It took me 1 hour to withdraw KSh 100 000 over the counter using a VISA card at Barclays. Same experience at KCB. This was moving way too slow, and time that we didn’t have was running fast.

Our agent was calling the CFS.  With KSH 240 000, we already had more than half the amount needed, but now we were running into the issue of daily limits too.

The financial manager was clearly a no-bullshit guy, but a very friendly one. No credit cards, no way. And he needed the money on the account. No security other than money paid.

I was pushing him for solutions, as the only one available seemed to be to get someone with a local bank account to transfer the remaining KSh 219 000 as a short-term loan. Wiring the money from Norway would take at least 3 days, and then it would be too late, unless…

- If I have a copy of a SWIFT message, would that do?

- If it’s from the bank, yes!

- So if I can get them to e-mail me the confirmation, will you accept it?

Before the “yes” was out of his mouth, my laptop was open, and the modem plugged in.  Of course I had brought the login security gadget with me, so 2 minutes later, I was logged into my bank while on the phone with their international transfers dept. in Norway.

Within the next 3 minutes, I was done on the phone, and had confirmed the transfer online. 20 minutes later, a copy of the SWIFT message was in my inbox, and the CFS part of the container saga was cleared almost instantly.

Step 14: When you least expect it, Customs strike back

Now, all we needed was a last document from Customs. Our agent had been promised it would be ready, so all he needed was to pick it up at the Customs office at the Port. Then we could just go and pick up the gate pass. Yeah right!

Unfortunately, someone had forgotten to send the letter from the Port to the main office in Kilindini, so it was not ready after all. It was already past 4PM. Step on it! Faster! Faster! To Kilindini!

At Kilindini, the Deputy Commissioner, who was supposed to sign the letter was in a meeting. 30 minutes went by before the other person came out of the office. We didn’t even wait to be shown in.

The Deputy Commissioner was a friendly, but straight-forward person. After hearing about the situation, she was adamant that this could not be sorted out until the next morning.

To me, that was not an option. Getting the container out the next day would move us too dangerously close to the deadline. What were the emergency procedures in such situations, I demanded to know.

She insisted things would have to go by the procedures, and I insisted I needed the letter the same day. I made sure to emphasize that we had made our preparations well ahead, and that someone in the Customs Dept was to blame for the letter having been left in a drawer for more than a week.

Nothing I said or did could mislead anyone to believe that I would leave that office before getting the letter. Eventually she picked up the phone, told a colleague to come pick up the file for a verification procedure, and from there insisted that she didn’t like doing such things, as she normally worked exclusively on a first-comes-first-served basis.

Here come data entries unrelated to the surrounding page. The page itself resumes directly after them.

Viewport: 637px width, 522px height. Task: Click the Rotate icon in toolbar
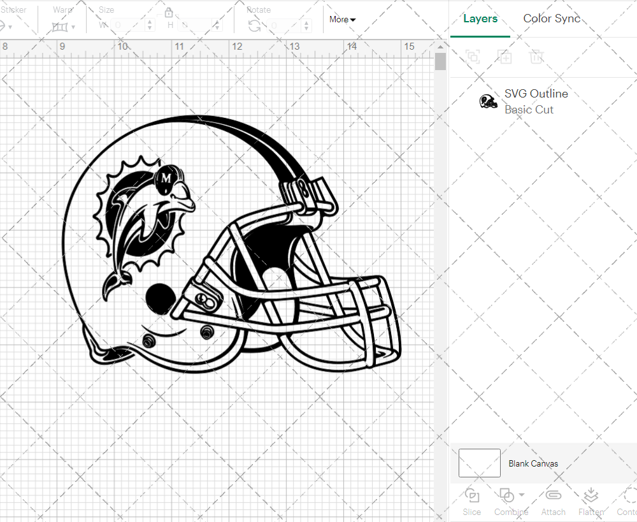point(254,25)
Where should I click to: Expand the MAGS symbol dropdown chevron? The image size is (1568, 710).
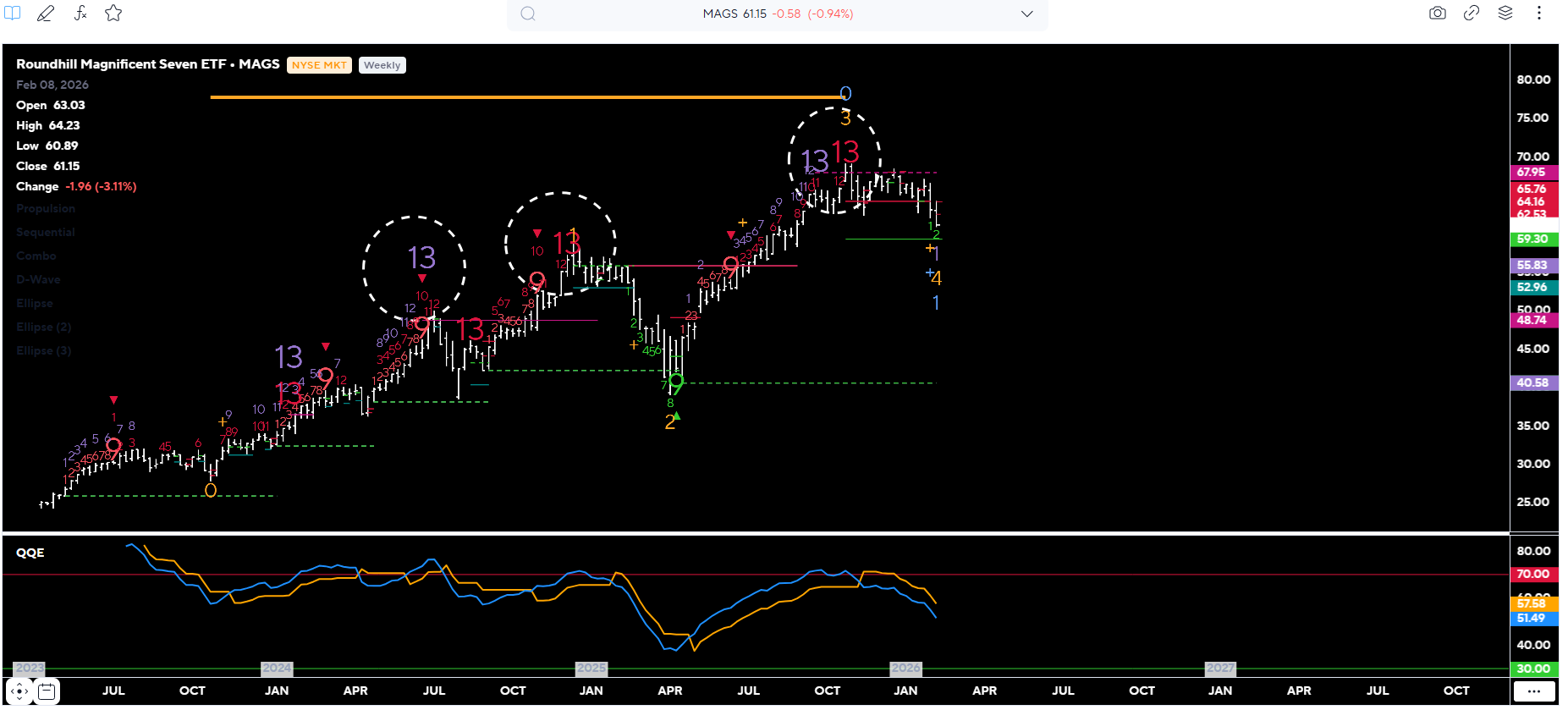[x=1026, y=14]
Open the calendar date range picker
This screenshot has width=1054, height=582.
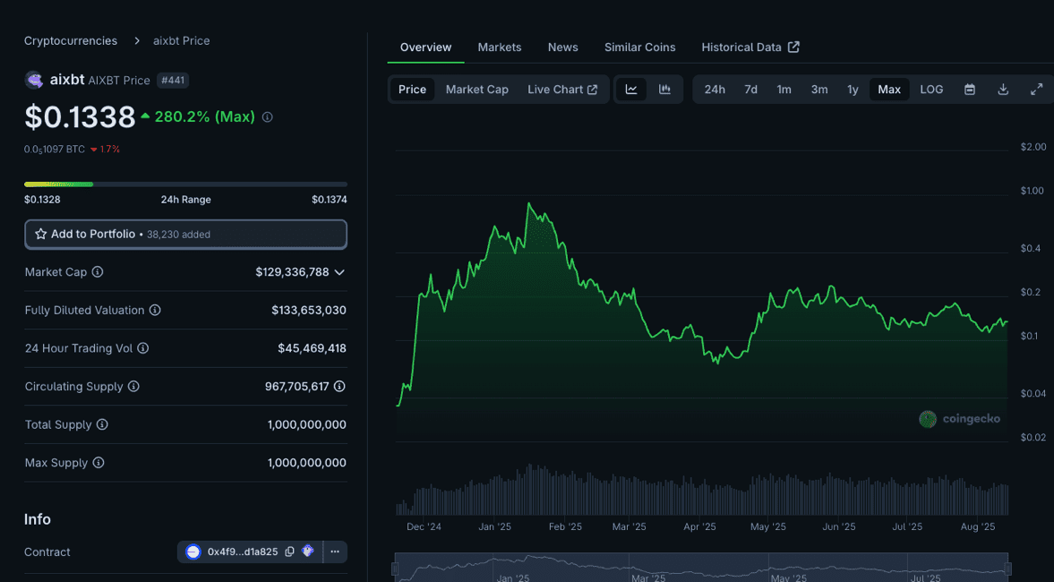(969, 90)
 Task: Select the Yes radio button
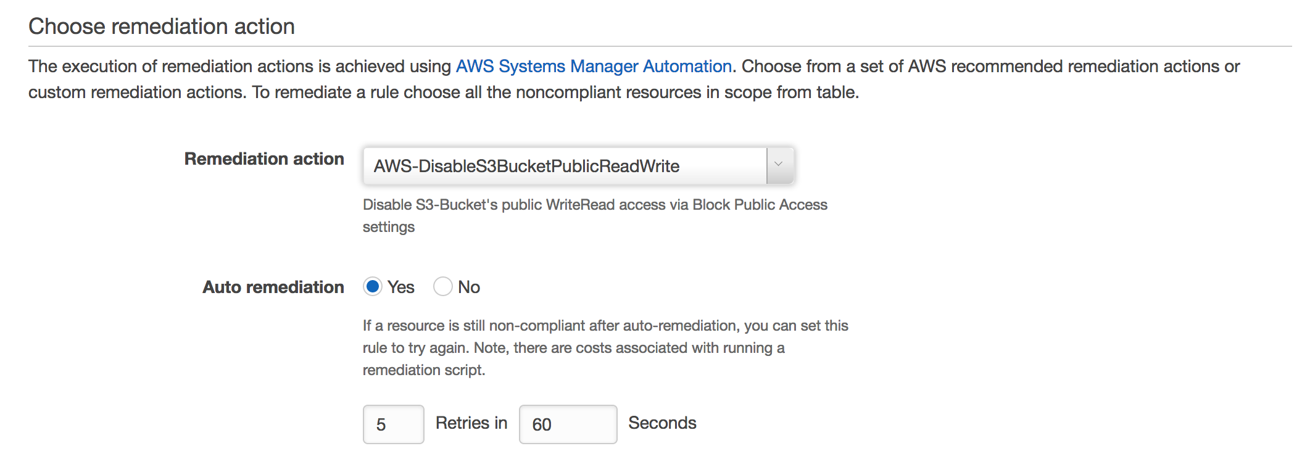coord(372,286)
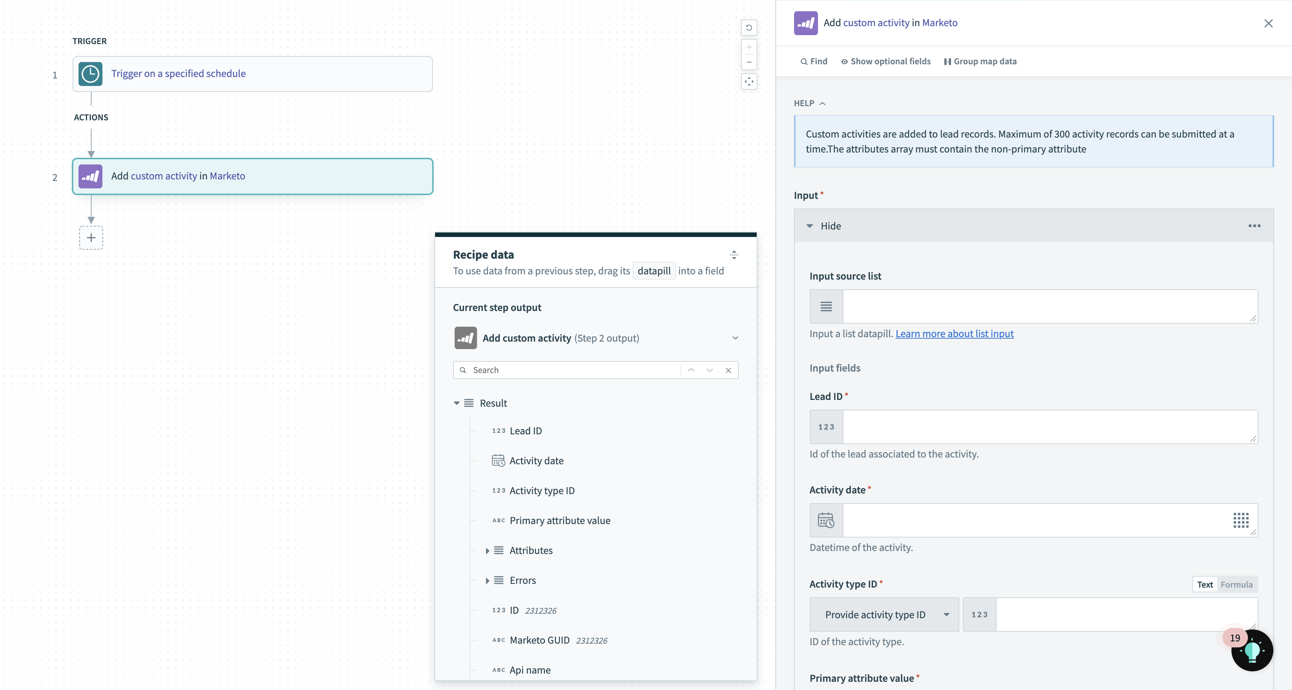This screenshot has height=690, width=1292.
Task: Click Show optional fields
Action: (x=885, y=61)

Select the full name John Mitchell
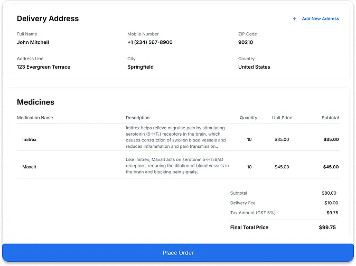[33, 42]
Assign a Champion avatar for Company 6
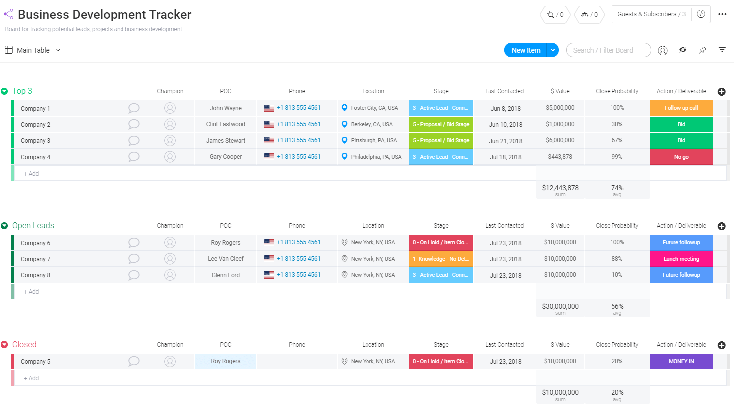 pyautogui.click(x=170, y=242)

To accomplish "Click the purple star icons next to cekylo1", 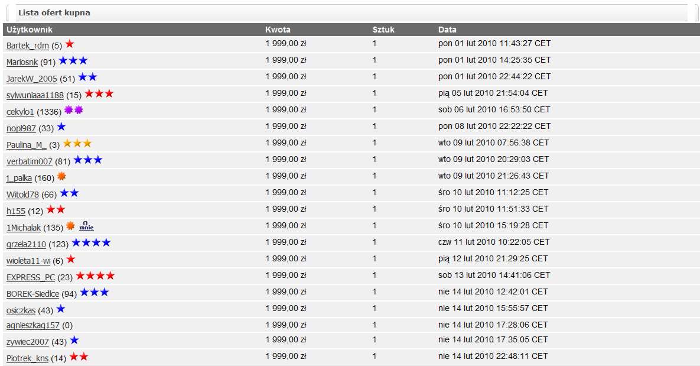I will click(74, 110).
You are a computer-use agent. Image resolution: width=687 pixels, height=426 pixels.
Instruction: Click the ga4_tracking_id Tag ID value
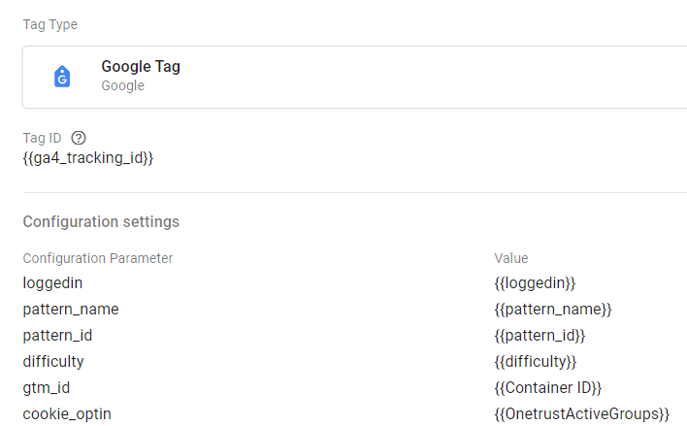[x=88, y=157]
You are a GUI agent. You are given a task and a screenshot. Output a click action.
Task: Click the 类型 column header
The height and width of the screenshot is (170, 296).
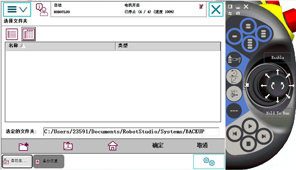point(168,46)
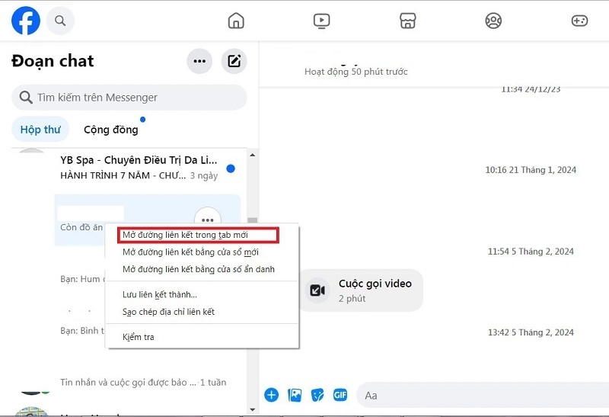Switch to the Cộng đồng tab
This screenshot has height=417, width=609.
[111, 130]
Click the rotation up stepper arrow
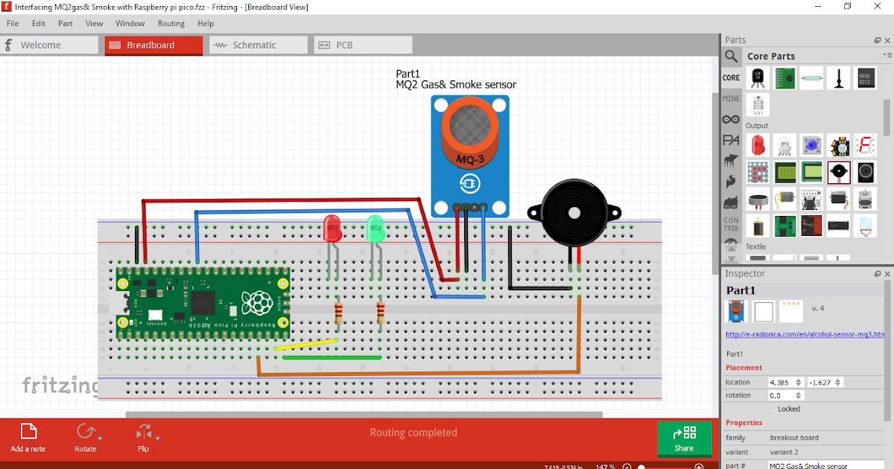 799,393
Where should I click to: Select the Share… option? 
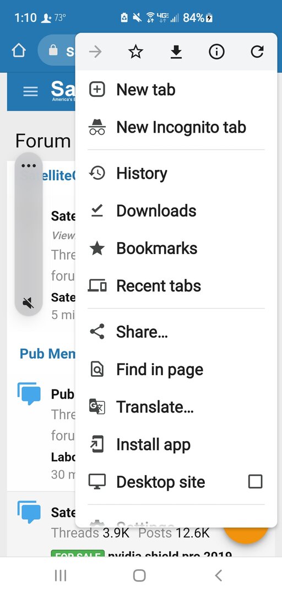point(176,332)
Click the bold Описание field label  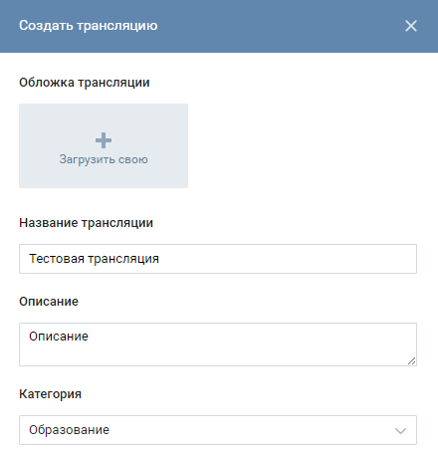click(49, 302)
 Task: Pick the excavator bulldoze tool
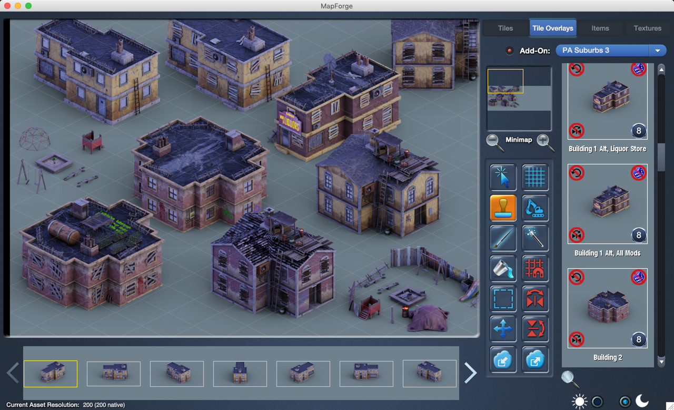click(535, 208)
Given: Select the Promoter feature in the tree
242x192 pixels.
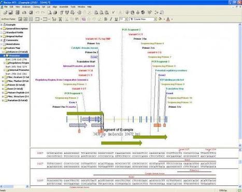Looking at the screenshot, I should 15,56.
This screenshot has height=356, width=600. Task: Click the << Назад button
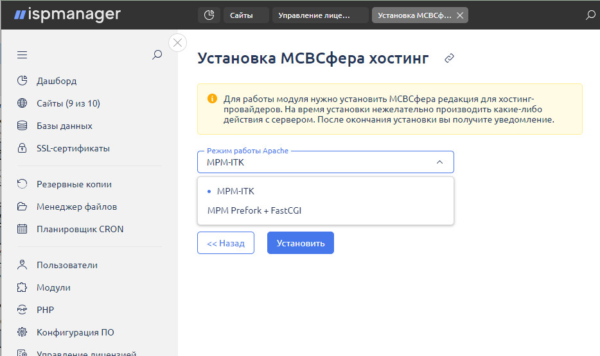[225, 243]
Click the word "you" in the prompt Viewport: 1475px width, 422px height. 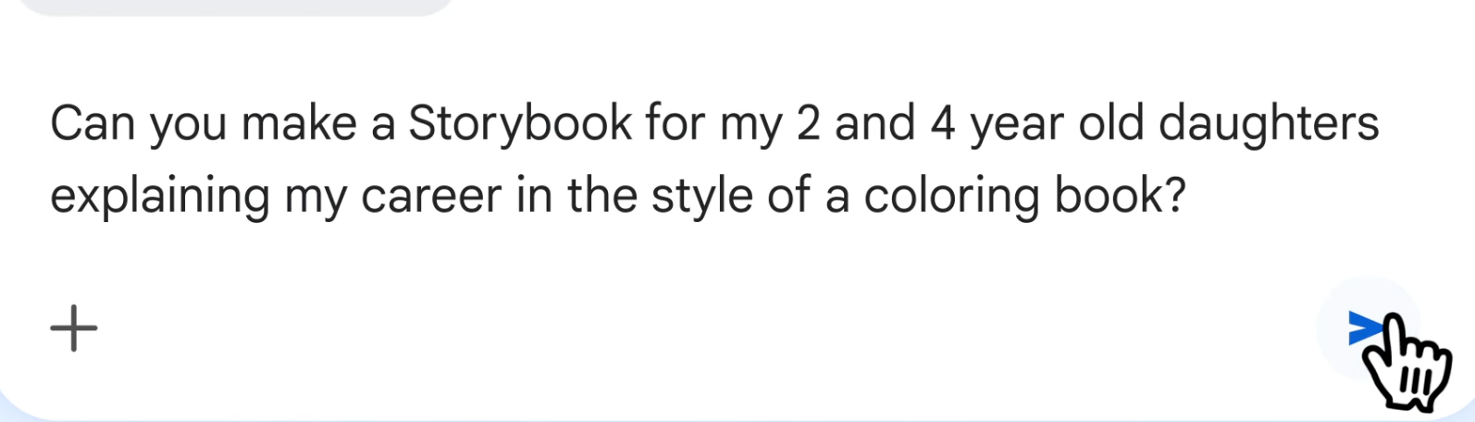click(188, 124)
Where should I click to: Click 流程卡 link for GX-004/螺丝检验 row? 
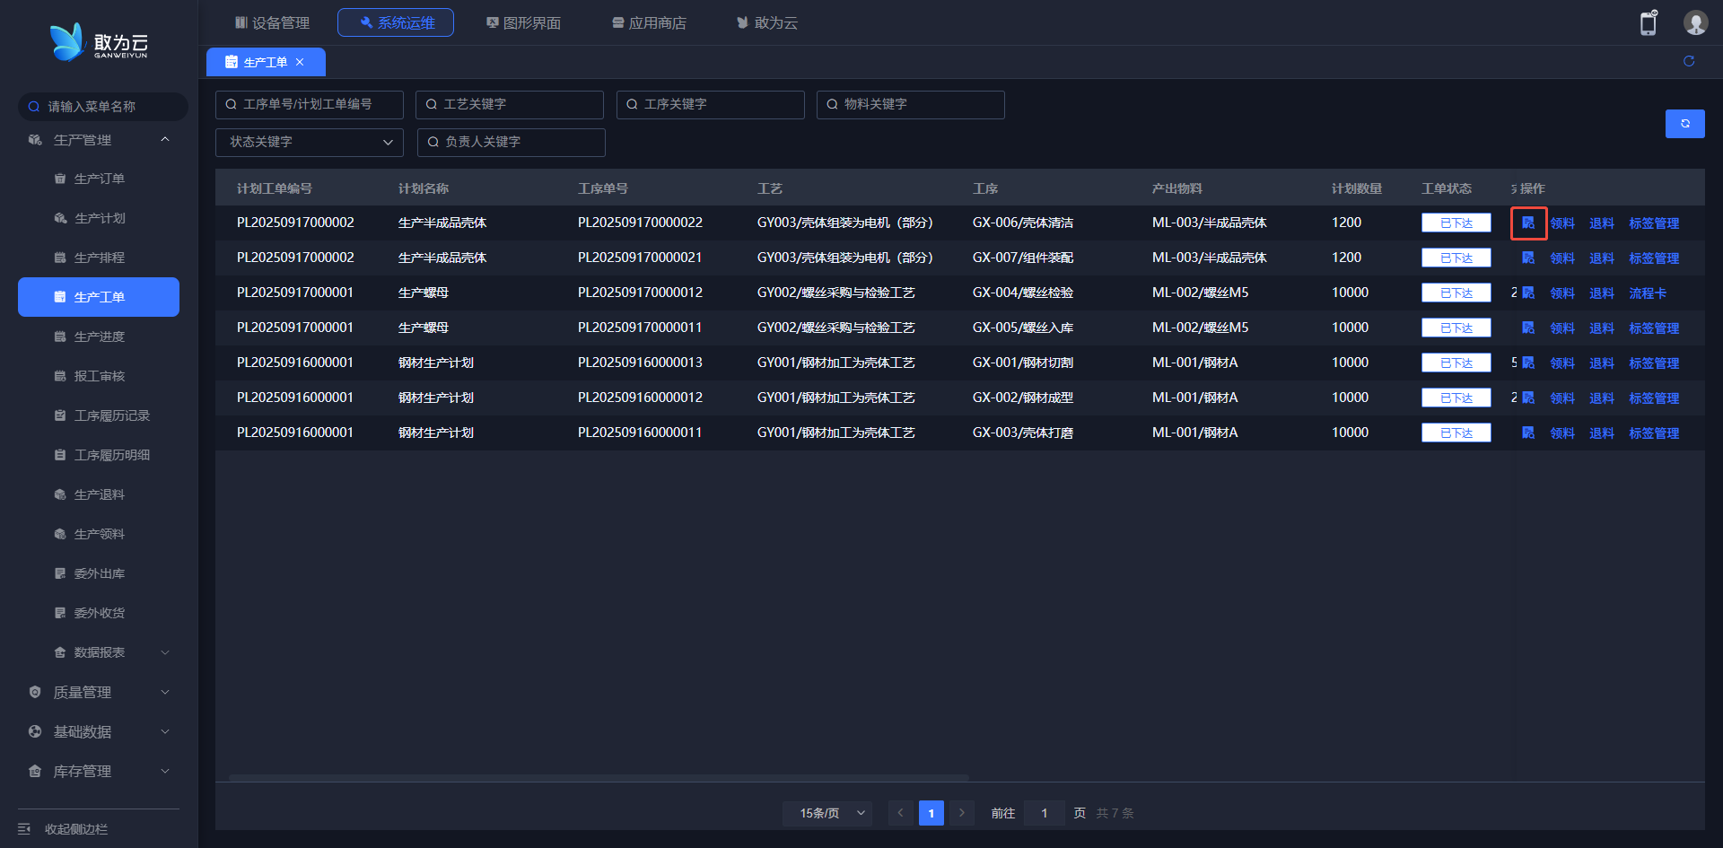1647,293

We were once again in the front office, waiting for the case to be processed. Nervous about whether the person supposed to do the verification procedure would actually do it the same day, we managed to extract information about his office location from the secretary, and went there to push him.

That worked, and only few minutes later, everything was ready.

At the Deputy Commissioner’s office, a surprise awaited us, though: Customs see zero-rating as an act of generousity, no matter how much the client is entitled to it. Zero-rating of a consignment the size of our container therefore required approval from the level above, and that person had gone for the day. Ouch!

Step 15: With Customs, even approvals from the highest levels are subject to re-confirmation

The next morning, I showed up at the office of one of the top officers in the region.

The front office was over-crowded with people waiting to see him. When he showed up, he picked 6 people, seemingly at random to join him in his office.

He was an extremely jovial, talkative and witty person, going far to entertain his audience. When a quite shy-looking, young person accidentally popped his head through the door, he was instantly waved in, and to the amusement of everyone in the room, thouroughly interrogated about his sexual endeavours during his current trip to Mombasa, and about the commercial nature of those presumed activities.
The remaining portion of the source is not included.